Raise a glass
When I refer to my parents I of course mean my adoptive parents. I mean, look at me—I don’t have 23 sets of chromosomes; I have 37 sets. I’m a bear, not a human. So, no, my parents didn’t conceive me, which is a great comfort given what a visual creature I am.
They picked me out during a heavy pre-Christmas liquor-buying foray. I practically leapt into their cart, so loaded up was it with booze. They were feeling celebratory because they had a houseful of people. My mum was nine months pregnant and, since she couldn’t partake in the drinking, she was at least vicariously enjoying stocking up.
But I have to give partial credit for my purchase (i.e., the purchasing of me) to a third member of the shopping party. You see, I wouldn’t have jumped so readily into my parents’ shopping cart had it not been so loaded up. And it was my mum’s mother—my Granny—who tipped the scales in that direction. Let me explain…
She was excited. Granny had just arrived in Canada for the birth of her first grandchild. Jetlagged and emotional, this frail little woman, who could have used a post-flight nap, was instead heaving bottles into the cart, jubilant at the prospect of a Christmas party that would bring the whole family together, including a new baby.
I watched, my eyes glassy, as Granny hefted a magnum of sparkling wine into the cart, insisting on buying it for everyone (well, haha, not my rotund mum) to share. My heart melted, and I knew I wanted to join this family that obviously equated copious alcohol consumption with happiness.
And so I took the leap and went home with these people.
It was a calculated risk. Based on the excess of hooch they purchased that day, I thought my new family would keep me gooned forever. And though, sadly, the shopping spree was just for Christmas, and everyone returned to average imbibing levels afterwards, I have since been satisfied with my new home.
I was sad to see Granny fly home that new year. There’s a long-running tradition of talking to bears in her family, and she was no exception. She and I had plenty of white-wine-fueled discussions, and she told me about the bear that had lived in her home since she was small—a bear her mother used to consult whenever a decision needed to be made, and who had multiple pairs of wellingtons. I thought he sounded a bit dry and crusty and that he could use a drink, which Granny said she would consider.
The best part about Granny was that she was always willing to split a bottle with me. While the rest of the house was swilling reds, she’d have her chardonnay, and there I’d be, helping her out. She didn’t need much help, really, as she could put it away, but she didn’t mind my company. She’d had a long history with white wine, sometimes relying on it during hard times, and didn’t always feel welcome to partake among people who knew that about her. She needed someone to say it was okay, that she’d had a difficult life and it was okay. And no one ever did.

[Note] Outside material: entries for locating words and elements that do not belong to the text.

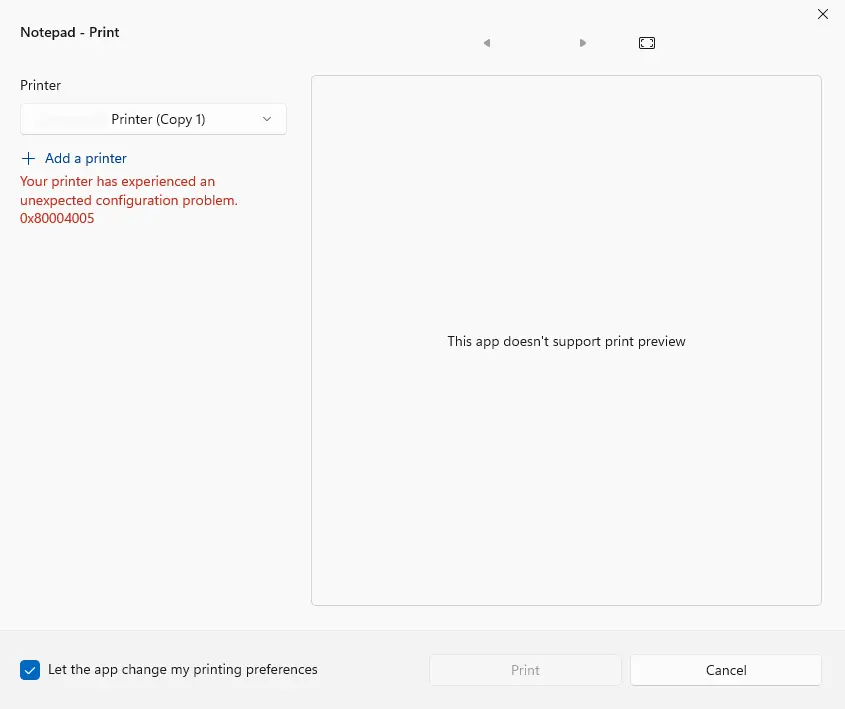Click the white checkmark inside preferences checkbox
The image size is (845, 709).
(30, 670)
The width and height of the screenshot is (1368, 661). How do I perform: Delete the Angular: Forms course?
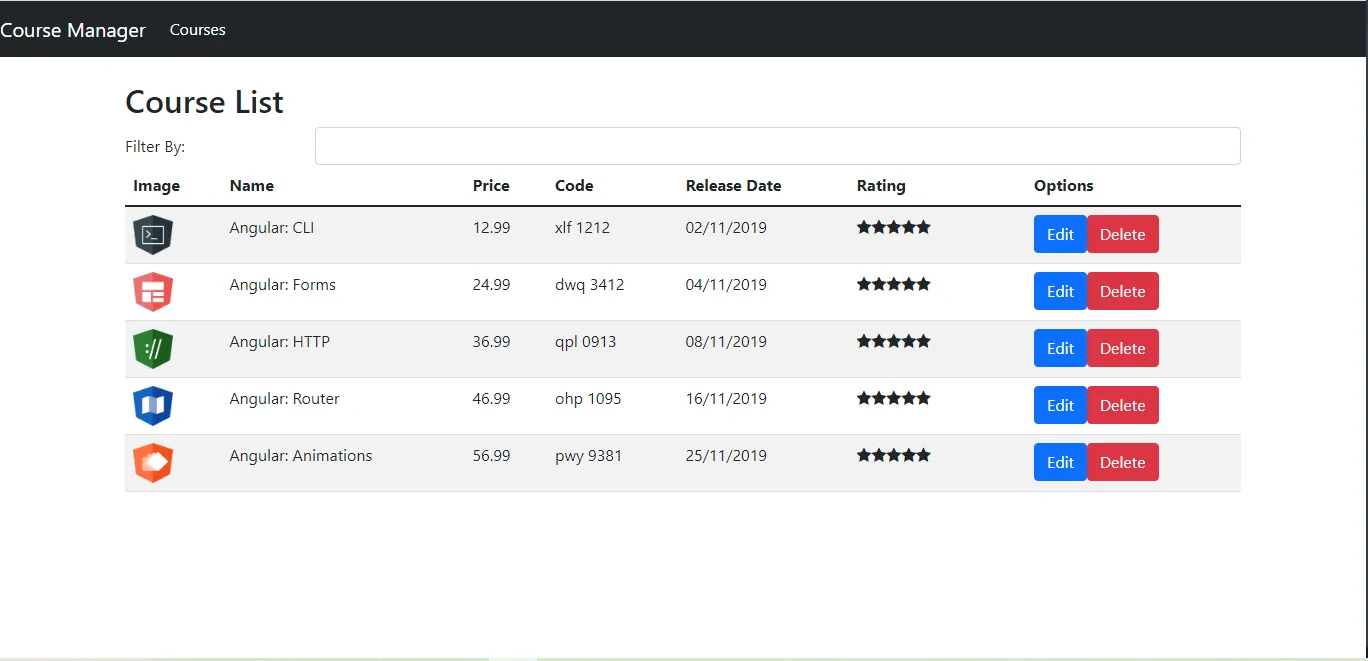tap(1122, 291)
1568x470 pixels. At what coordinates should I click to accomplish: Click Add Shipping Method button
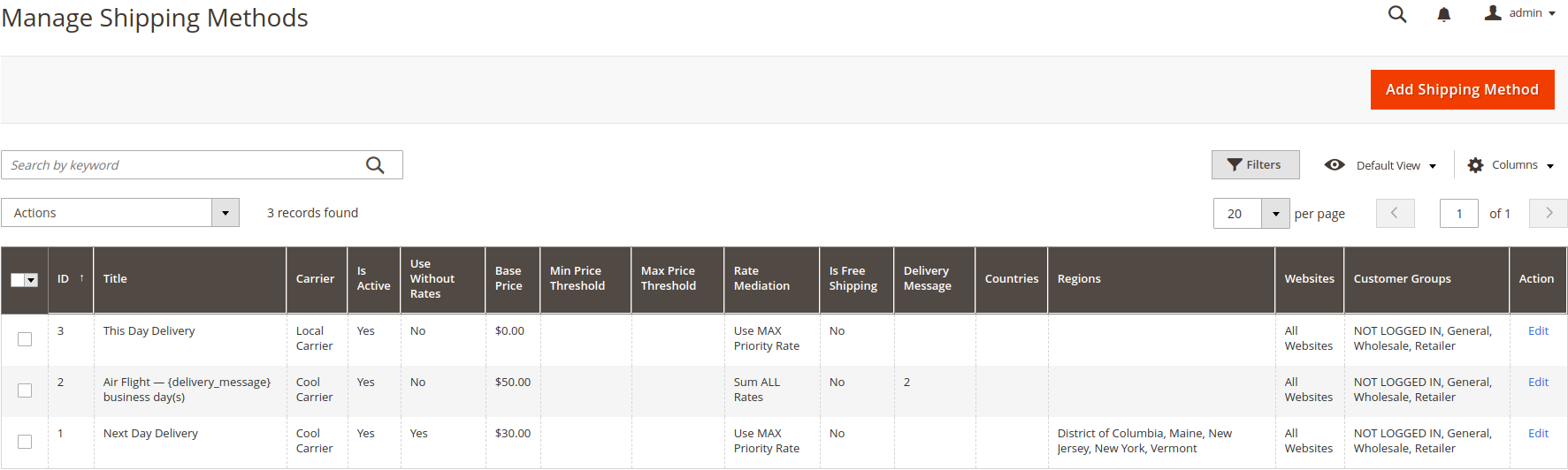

Last Saturday Granny, a lifelong smoker, died of lung cancer. When I heard about it, it sobered me for a moment. Granny was a kind person who did her best to be happy, even though it was sometimes very hard for her.
I always figured I’d see her again, and maybe share a glass.
Instead I raise a glass to Granny by myself. Because she’s gone from life but not from mind. And because she was the sort of person who talked to bears.